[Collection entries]
§
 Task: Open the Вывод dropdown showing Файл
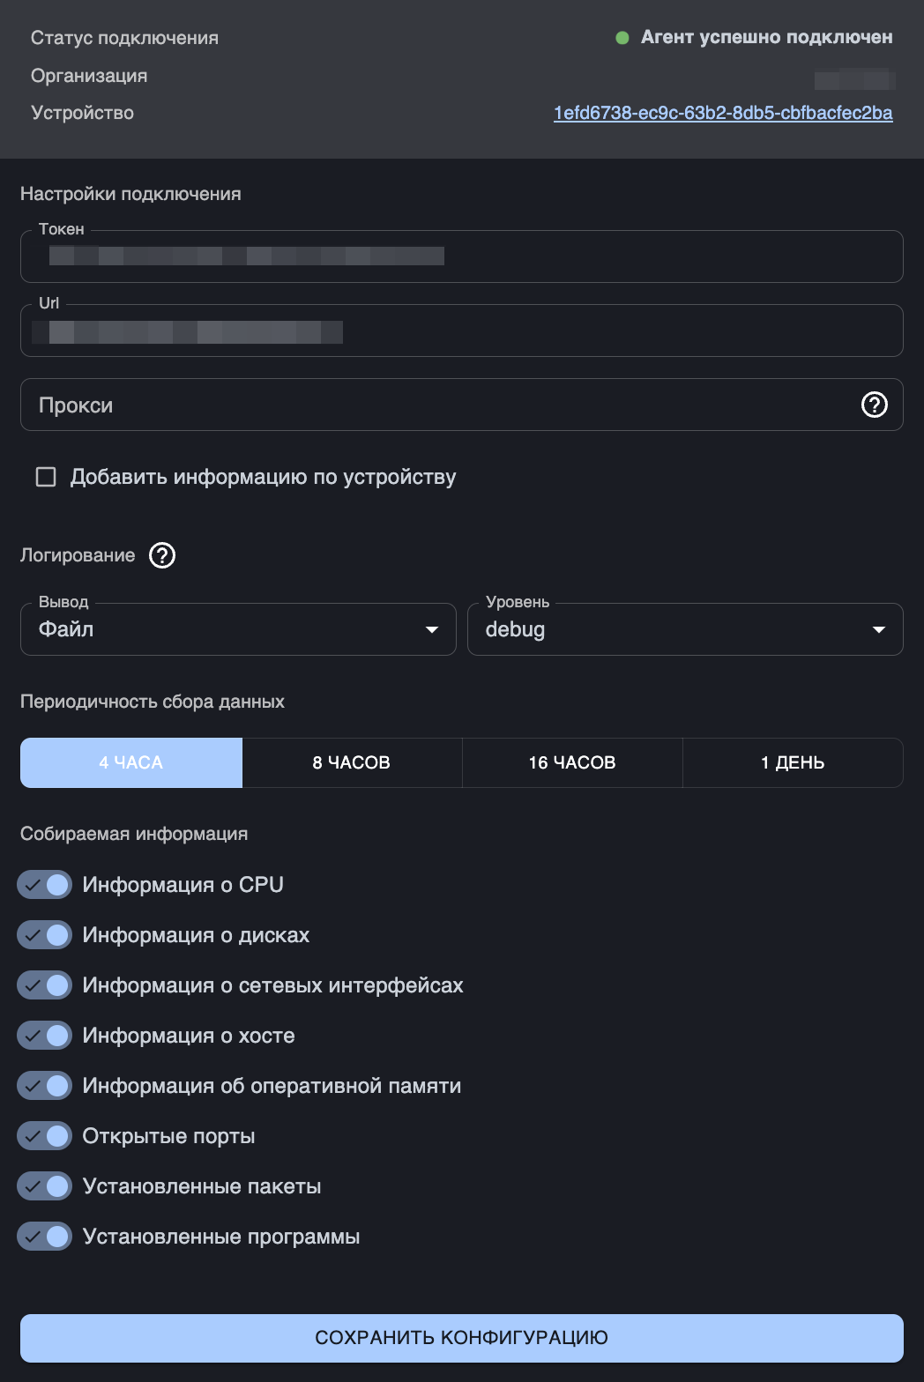click(238, 629)
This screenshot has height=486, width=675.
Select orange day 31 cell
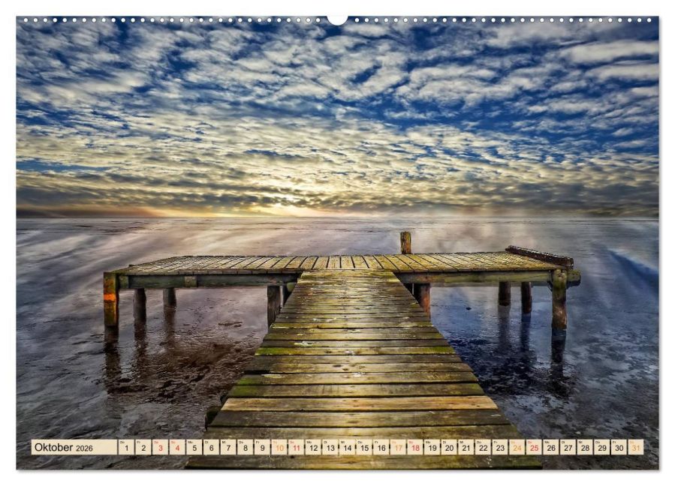click(636, 448)
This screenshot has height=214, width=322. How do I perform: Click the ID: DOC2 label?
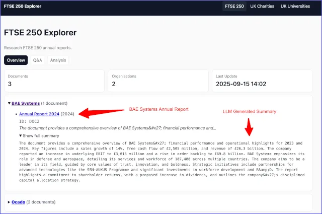[x=29, y=121]
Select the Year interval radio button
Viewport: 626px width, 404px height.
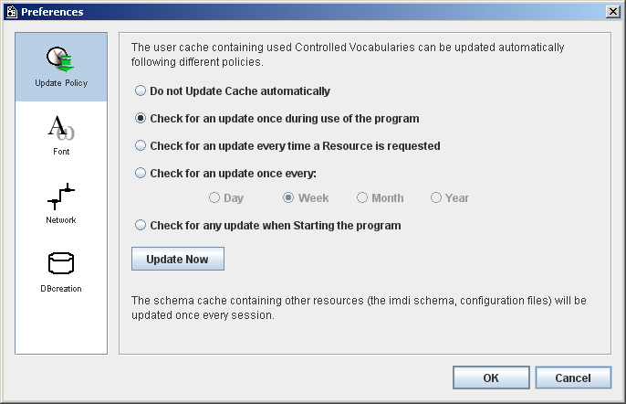coord(436,197)
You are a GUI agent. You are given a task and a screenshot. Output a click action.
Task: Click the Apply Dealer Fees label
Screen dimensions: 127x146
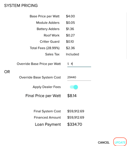coord(47,87)
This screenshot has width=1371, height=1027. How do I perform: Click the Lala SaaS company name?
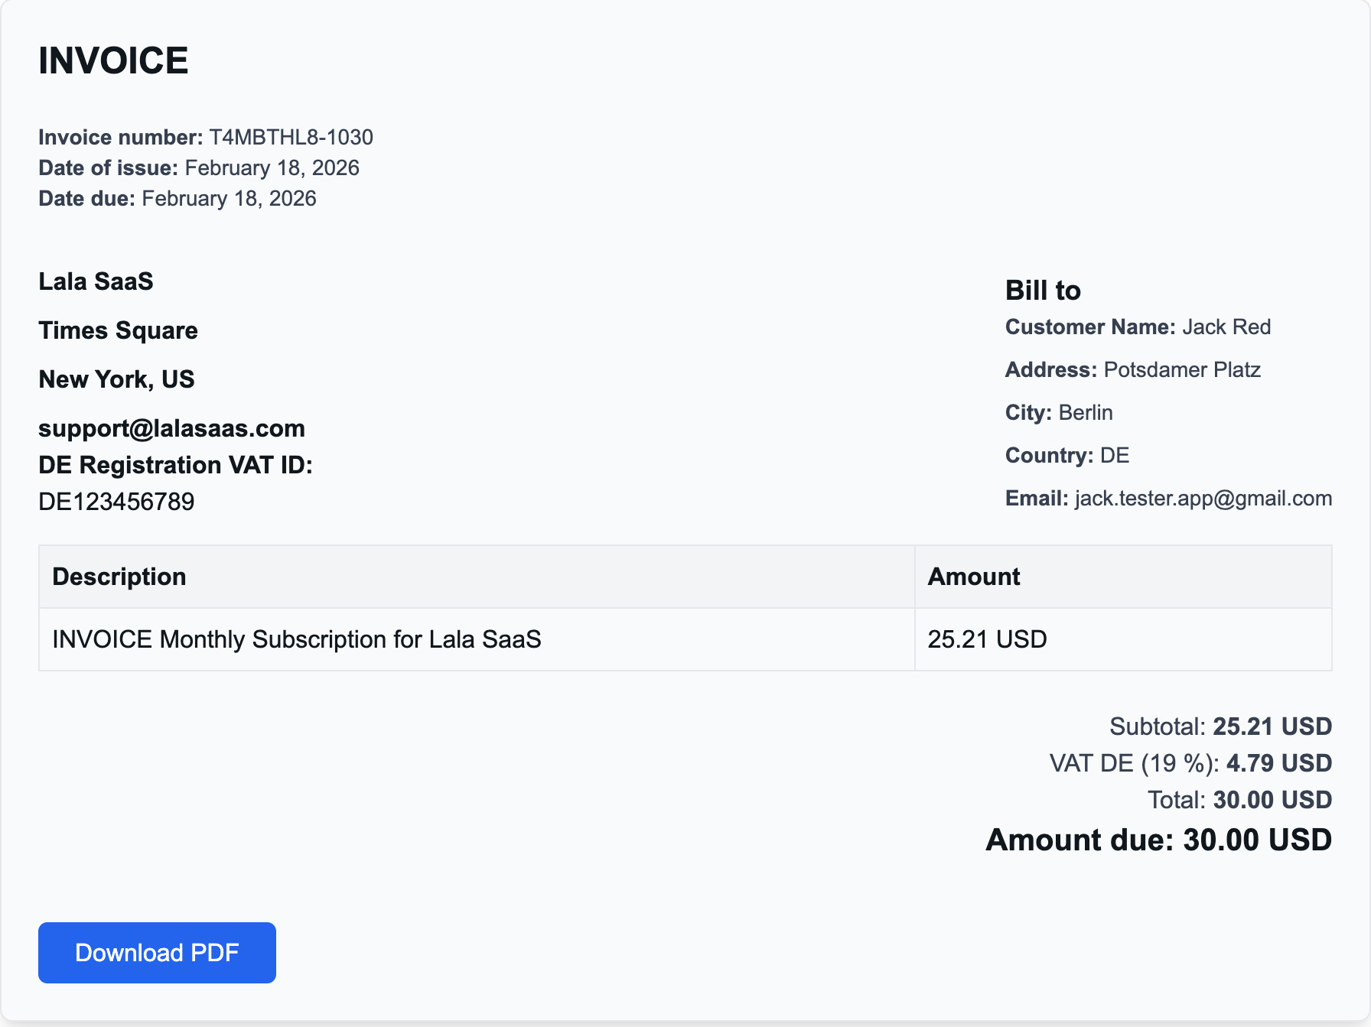point(96,281)

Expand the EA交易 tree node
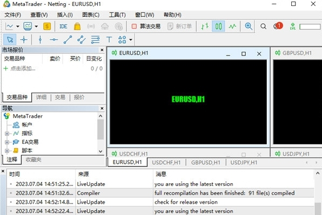(x=7, y=142)
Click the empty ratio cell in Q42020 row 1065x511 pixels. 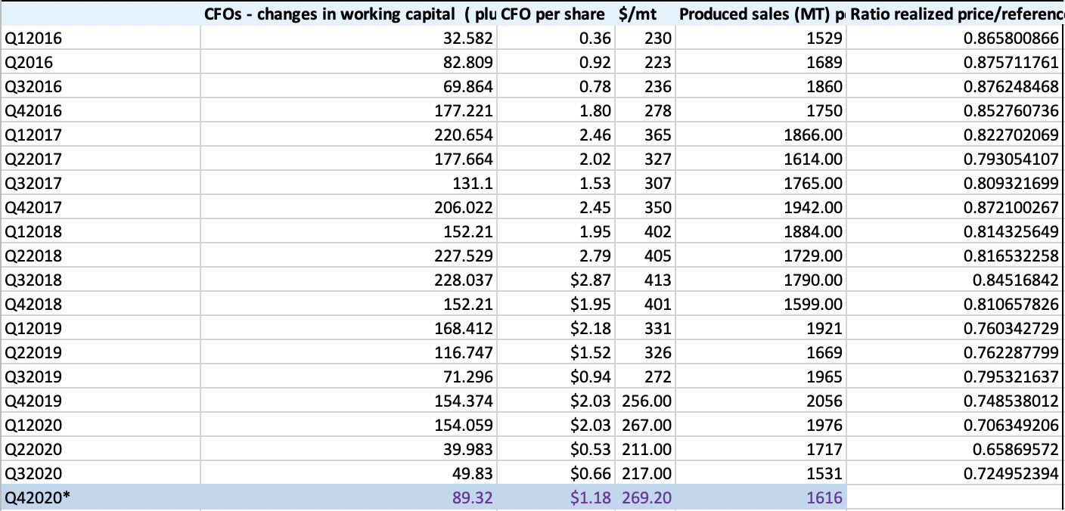click(x=956, y=497)
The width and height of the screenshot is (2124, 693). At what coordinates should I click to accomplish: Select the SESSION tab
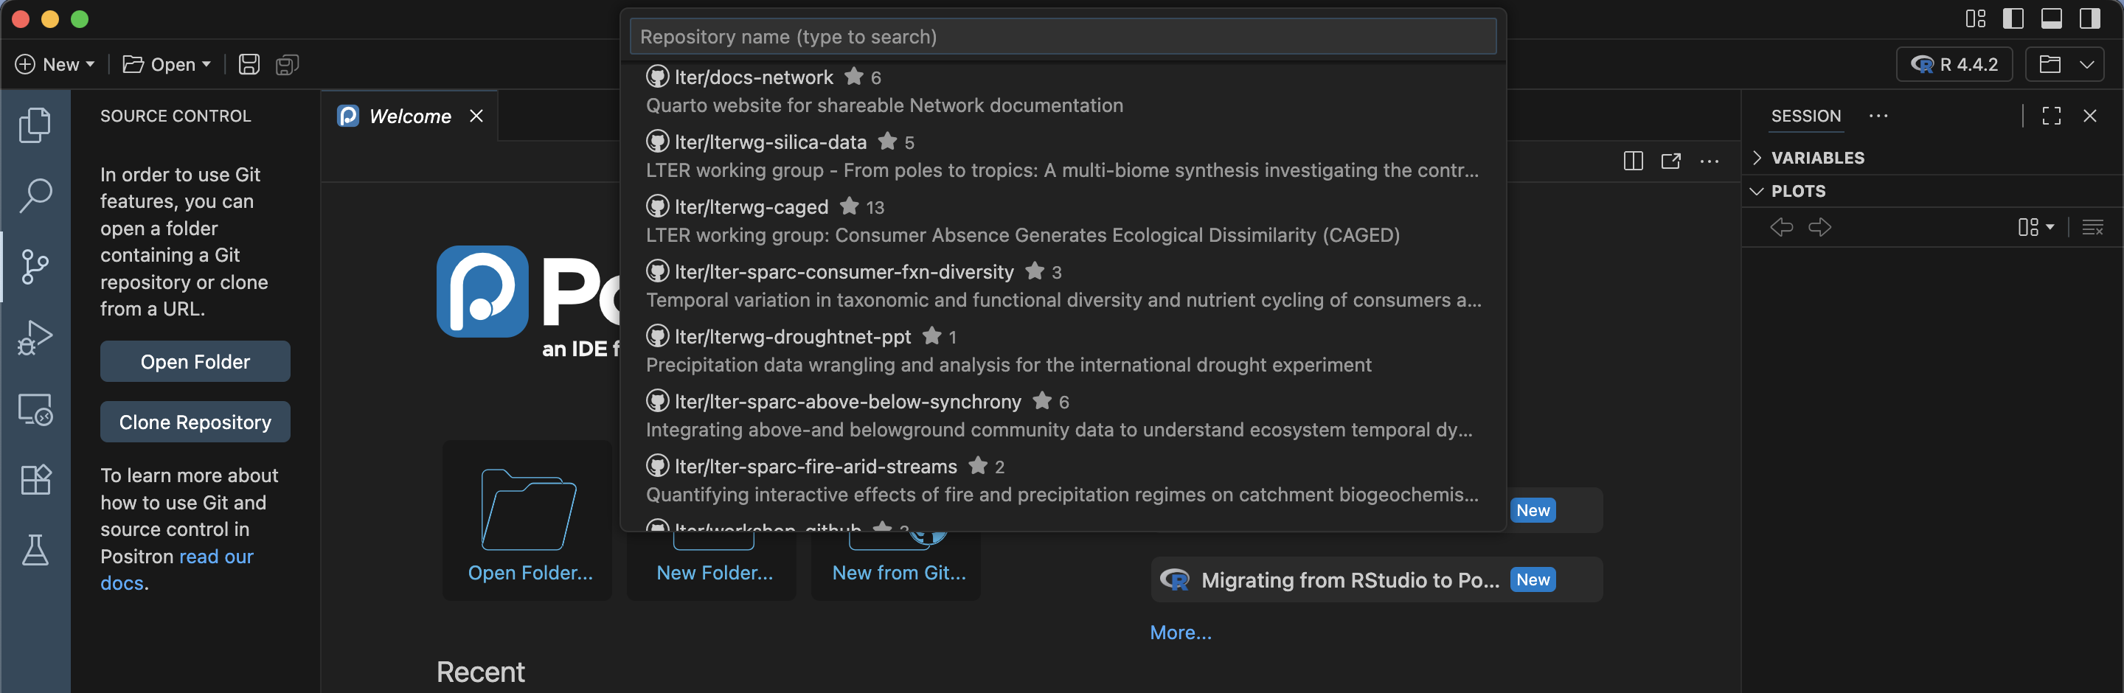(x=1806, y=116)
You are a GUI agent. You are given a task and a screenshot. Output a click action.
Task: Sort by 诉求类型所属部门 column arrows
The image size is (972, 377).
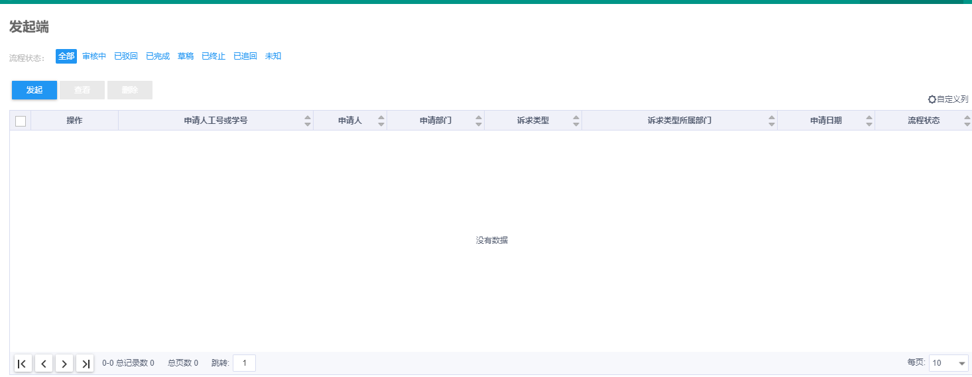[x=771, y=121]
§
_WHAT TO DO_. Omit the pictures, and please restate word for word the lines running from the line with "The width and" to the end of the entries.

_ANSWER SECTION_.
The width and height of the screenshot is (2124, 693). At what coordinates should I click to accomplish: Select the SESSION tab
(x=1806, y=116)
You are a GUI agent. You are given a task and a screenshot. Output a click action.
Task: Sort by 诉求类型所属部门 column arrows
The image size is (972, 377).
[x=771, y=121]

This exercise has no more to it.